Text Start Marker

As global apparel consumption dipped by 22 per cent in 2020, India’s exports have taken a hit. The vaccine shot for Indian industry would be “manufacturing excellence”.
The coronavirus pandemic wreaked havoc on most consumer businesses all over the world in 2020. Textiles and apparel businesses were no exception. It is estimated that global apparel consumption, which was $1.6 trillion in 2019, declined by almost 22 per cent and became $1.2 trillion in 2020 (Exhibit 1).
Additional lockdowns in 2021 due to the ongoing second wave of covid-19 in India and other key markets will lead to a further fall in production output and exports. Apparel retail was marred by global lockdowns for 3–5 months in all major markets. Several brands cancelled or delayed orders and many factories remained shut for days due to the looming uncertainty. Supply chains across the world were disrupted. As a result, the global trade in textile and apparel reduced by approximately 30 per cent; from $838 billion in 2019 to $600 billion in 2020 (Exhibit 2).
The pandemic caused acceleration of some key trends in the industry which will have a far-reaching impact in the next few years (Exhibit 3).
In the last few years, Indian industry’s performance has not been up to the mark, especially in exports. Even after having a large raw material base and manpower pool, the country’s exports have stagnated since 2015. But several smaller Asian exporting nations that are mostly dependent on imported raw material have surpassed India in exports (Exhibit 4).
There are 5 key reasons behind India’s suboptimal performance in the textile and apparel sector (Exhibit 5).
At the company level, there are seven common mistakes that are prevalent in the Indian manufacturing units.
Way Forward for Indian Companies
There is a silver lining for the Indian industry in the fact that global buyers are looking to diversify out of China. The US-China trade war and US-EU sanctions on cotton produced in China’s XUAR region are the key reasons behind this trend. As a result, leading global investors will also invest in destinations other than China, either on their own or in JV with local investors. India can position itself as the most suitable alternative to China leveraging its inherent strengths. Recently announced schemes by the Government of India like Production Linked Incentives (PLI) and Mega Investment Textiles Parks (MITRA) are also poised to be gamechangers as they intend to support world class, mega capacities which is need of the hour for Indian industry.
The answer to addressing various woes and tapping the emerging opportunities for Indian textile and apparel companies is to strive for Manufacturing Excellence (emphasis added) (Exhibit 6). The paradigm can help companies counter the input cost increase, improve overall performance and make it ready for the next level of growth. Such companies will be positioned best to attract large buyers and international JV partners.

Text End Marker

■ **Work request**
Reproduce the passage on India's textile and apparel industry word for word, from "There are 5" to "Indian manufacturing units.". The material after this point comes from a separate, unrelated source.

Collected material Start Marker

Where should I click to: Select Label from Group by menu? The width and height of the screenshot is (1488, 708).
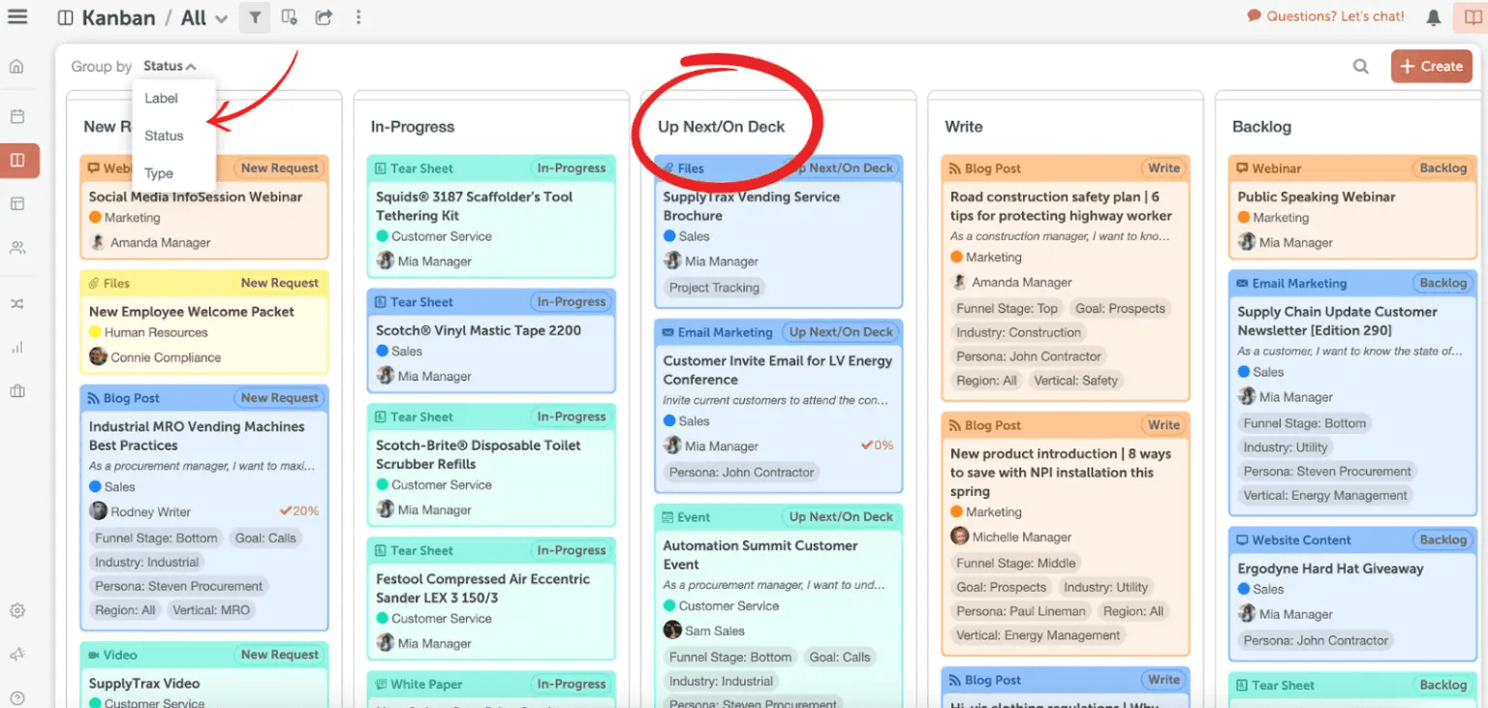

Collected material End Marker

■ **Answer below**
There are 5 key reasons behind India’s suboptimal performance in the textile and apparel sector (Exhibit 5).
At the company level, there are seven common mistakes that are prevalent in the Indian manufacturing units.